[Start of SOURCE EXTRACT]
DUBAI: S&P Global, the ratings agency, painted a grim picture for the real estate sector in Dubai, with a meaningful recovery in property prices expected only after 2022.
At a presentation to journalists in the Dubai International Financial Center, S&P analyst Sapna Jagtiani said that under the firm’s “base case scenario,” the Dubai real estate market would fall by between 5 and 10 percent this year, roughly the same as the fall in 2018, which would bring property prices to the levels seen at the bottom of the last cycle in 2010, in the aftermath of the global financial crisis.
“On the real estate side we continue to have a very grim view of the market. While we expect prices to broadly stabilize in 2020, we don’t see a meaningful recovery in 2021. Relative to the previous recovery cycle, we believe it will take longer time for prices to display a meaningful recovery,” she said.
S&P’s verdict adds to several recent pessimistic assessments of the Dubai real estate market. Jagtiani said that conditions in the other big UAE property market, in Abu Dhabi, were not as negative, because “Abu Dhabi never did ramp up as much in 2014 and 2015 as Dubai.” S&P does not rate developers in the capital.
She added that a “stress scenario” could arise if government and royal family related developers — such as Emaar Properties, Meraas, Dubai Properties and Nakheel — which have attractive land banks and economies of scale, continue to launch new developments.
[End of SOURCE EXTRACT]
— PARTS OF THE EXERCISE —
A) According to the article on Dubai real estate, by how much would the Dubai market fall this year under S&P's base case scenario?
B) Take the passage of the Dubai real estate article that opens with "S&P’s verdict adds" and closes with "launch new developments.", and write it out again, changing "pessimistic" to "gloomy".
[Start of INFORMATION SHOWN]
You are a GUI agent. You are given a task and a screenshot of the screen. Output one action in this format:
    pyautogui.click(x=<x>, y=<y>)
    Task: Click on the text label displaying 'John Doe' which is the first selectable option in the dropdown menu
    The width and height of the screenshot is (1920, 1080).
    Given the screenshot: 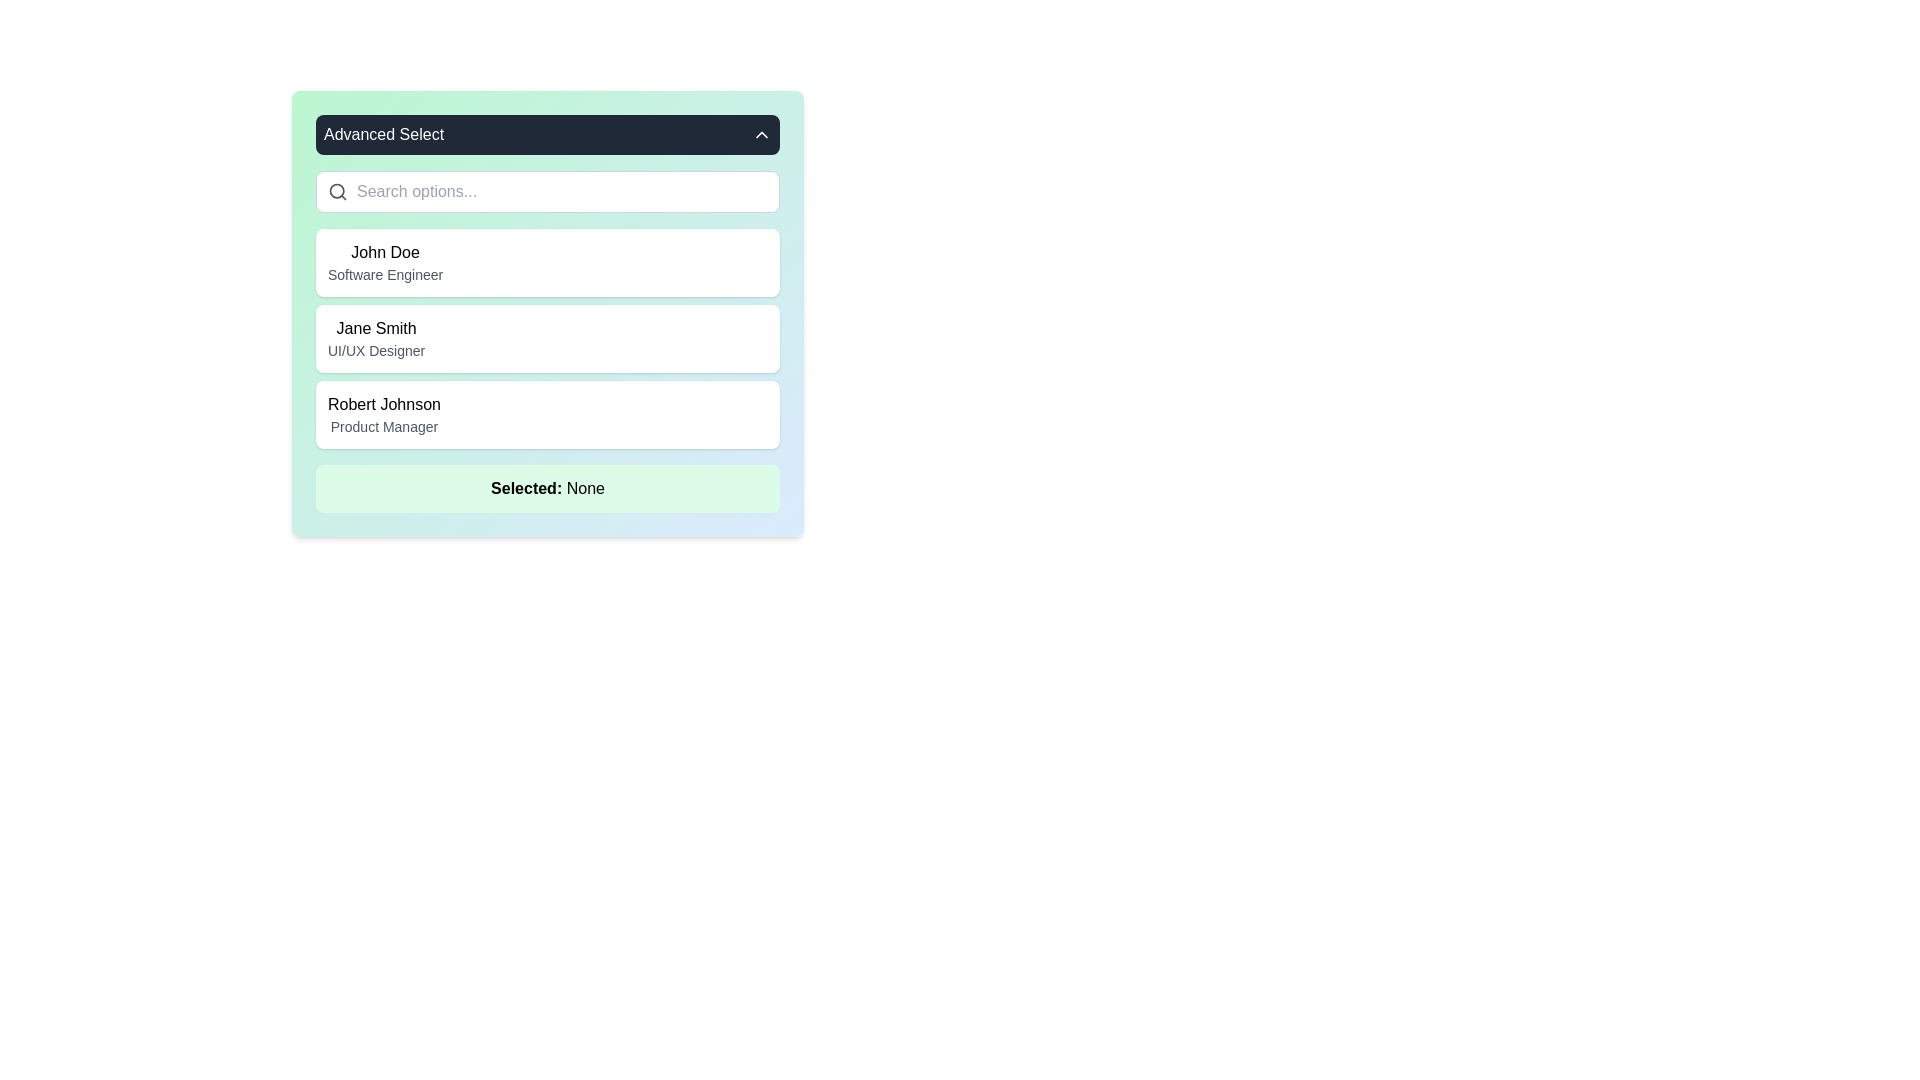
[End of INFORMATION SHOWN]
— SOLUTIONS PER TASK —
A) By between 5 and 10 percent.

B)
S&P’s verdict adds to several recent gloomy assessments of the Dubai real estate market. Jagtiani said that conditions in the other big UAE property market, in Abu Dhabi, were not as negative, because “Abu Dhabi never did ramp up as much in 2014 and 2015 as Dubai.” S&P does not rate developers in the capital.
She added that a “stress scenario” could arise if government and royal family related developers — such as Emaar Properties, Meraas, Dubai Properties and Nakheel — which have attractive land banks and economies of scale, continue to launch new developments.